We went and saw Bruno last night.  Peter liked it much better than I did.  I'm not against it reflexively--some of the viler participants really did seem to deserve what they got.  But overall, it just wasn't that funny.  

Partly that's because Baron-Cohen's schtick is wearing a little thin.  Yes, you've proven that if you put people in weird situations, they will usually go along to be polite.  But the sight of normal people awkwardly complying with Cohen's antics seems less amusing than it did five years ago.

But I suspect that the deeper problem is that most Americans just aren't as openly homophobic as he and director Larry Charles were clearly expecting.  Baron-Cohen is funniest when he gets one of two reactions:  genuinely horrible people say genuinely horrible things, or he gets people to go along with his non-horrible, but utterly surreal questions.

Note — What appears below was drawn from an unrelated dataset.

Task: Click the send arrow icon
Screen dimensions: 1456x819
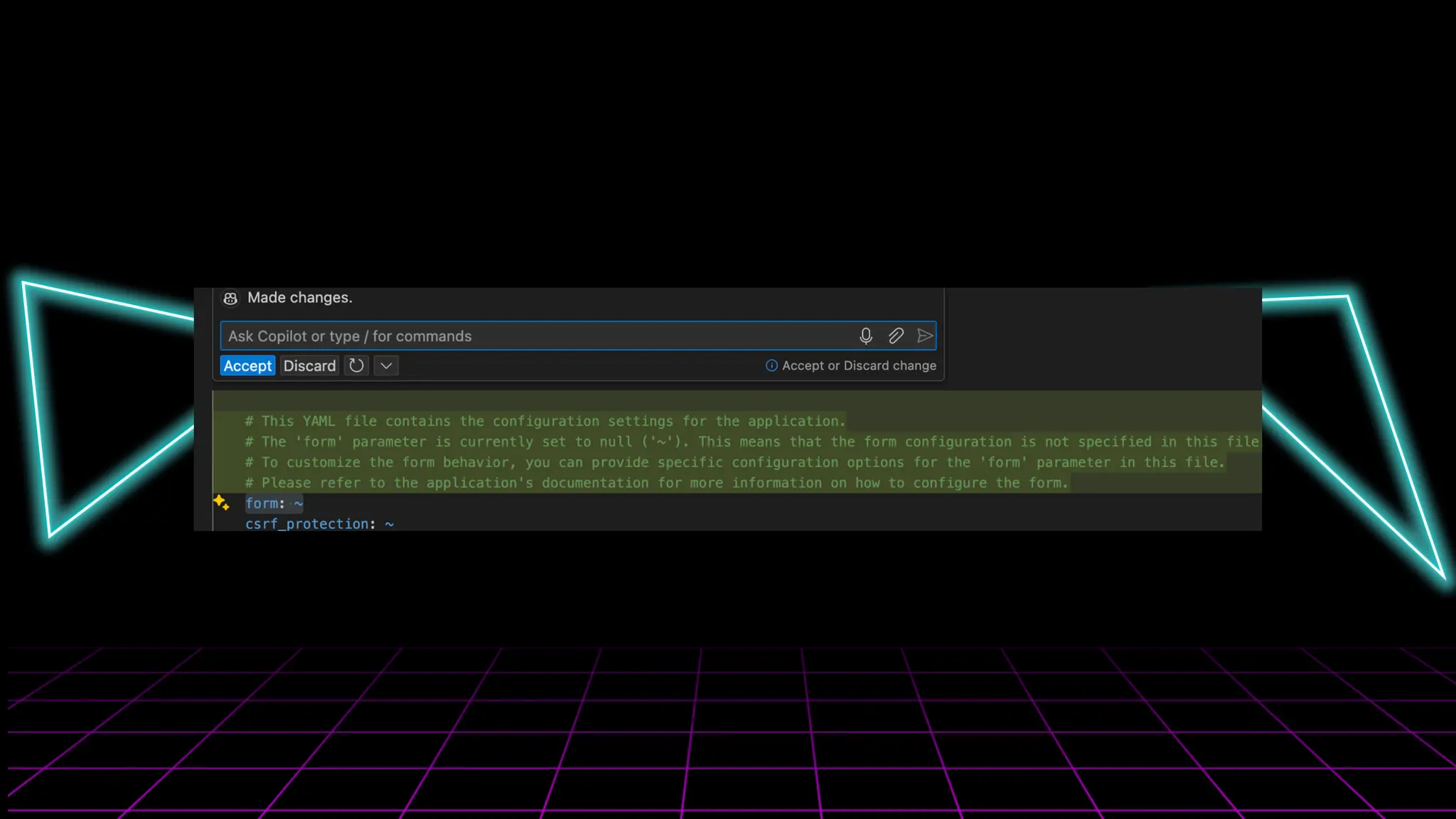Action: pos(924,336)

But there's little of the former, and almost nothing of the latter, which is what's always charmed me about him.  They are forced to resort to provoking people by being complete jerks:  fondling people inappropriately, showing them "surprise" sexually explicit video, and if all else fails, grabbing their stuff.  And the responses to people being complete jerks are not particularly surprising or interesting, and therefore, not really very funny.

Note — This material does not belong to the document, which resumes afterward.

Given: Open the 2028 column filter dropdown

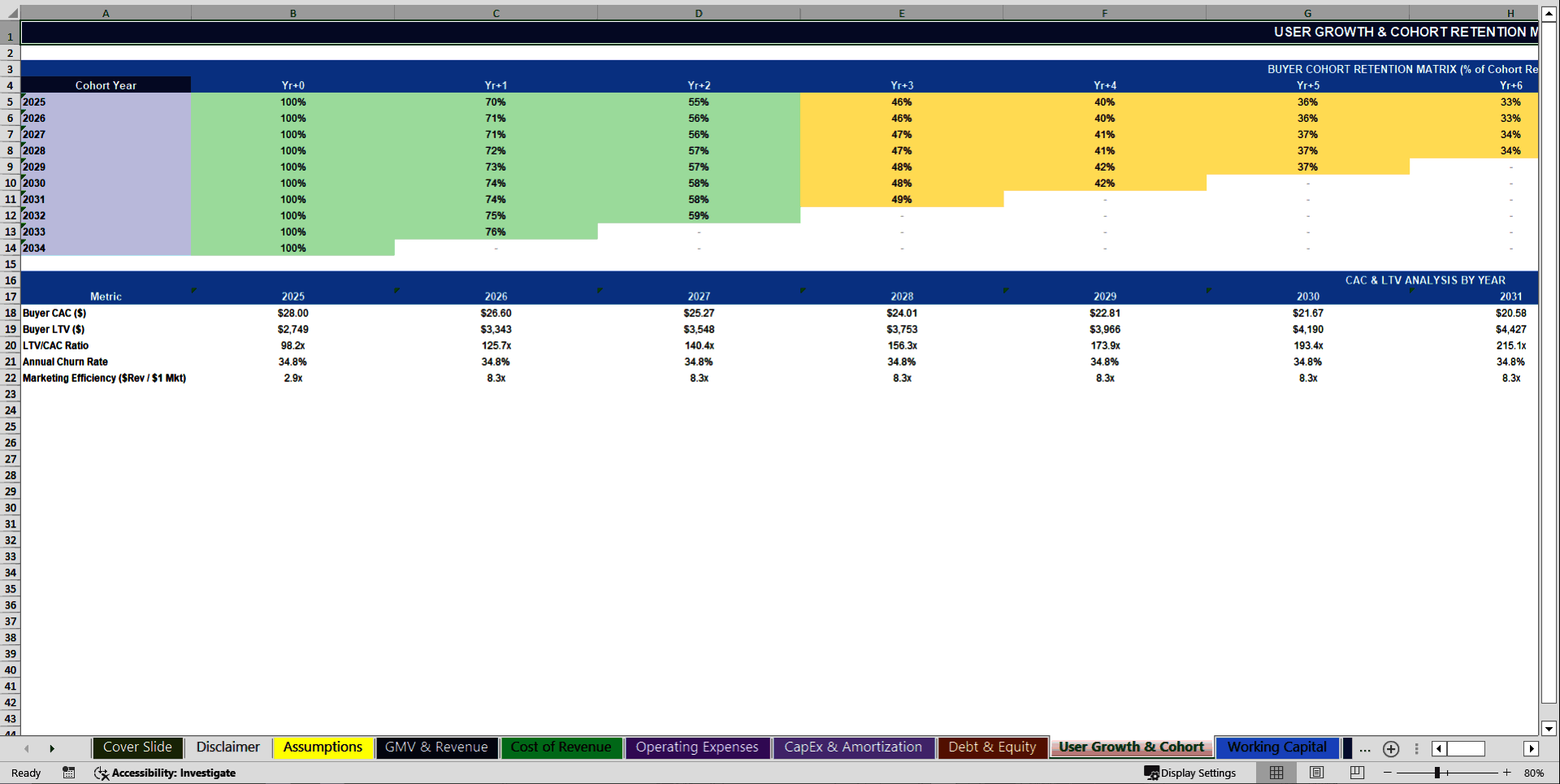Looking at the screenshot, I should 1006,288.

A lot of the jokes, for example, rely on making very, very explicit passes at straight conservative men.  But the men all behave pretty well.  Though one target throws around the word "queer" in a way that made me like him less than I already do, no one says anything nastily homophobic; they just tell "Bruno" to knock it off.  The tension as these scenes build up is occasionally interesting, but the weakness of the denouement means they never pay off.  I haven't laughed so weakly at a movie in years.  Plus there's always the disturbing knowledge that I'd be deeply, deeply offended if any straight man approached me the way he went after those men.

Even the folks carrying the "God hates fags" signs are barely good for a half-hearted smile.  Cohen is reduced to grabbing onto their signs, since they declined to provide him with the verbal fireworks he was expecting.  That's true in much of the movie--he's forced into actual physical slapstick, which he's not very good at, because people don't give him the dialogue he's trying to provoke.  A number of the funniest scenes are, in retrospect, obviously staged.  But while they'd be funny if they actually happened, none of them rise to the standards of fictional comedy.

In the end, it just didn't work at any level. There were a few chuckles along the way, and one genuinely funny and charming moment.  But mostly, it feels like an amateurish college video.  After the trailers, I was expecting a lot more.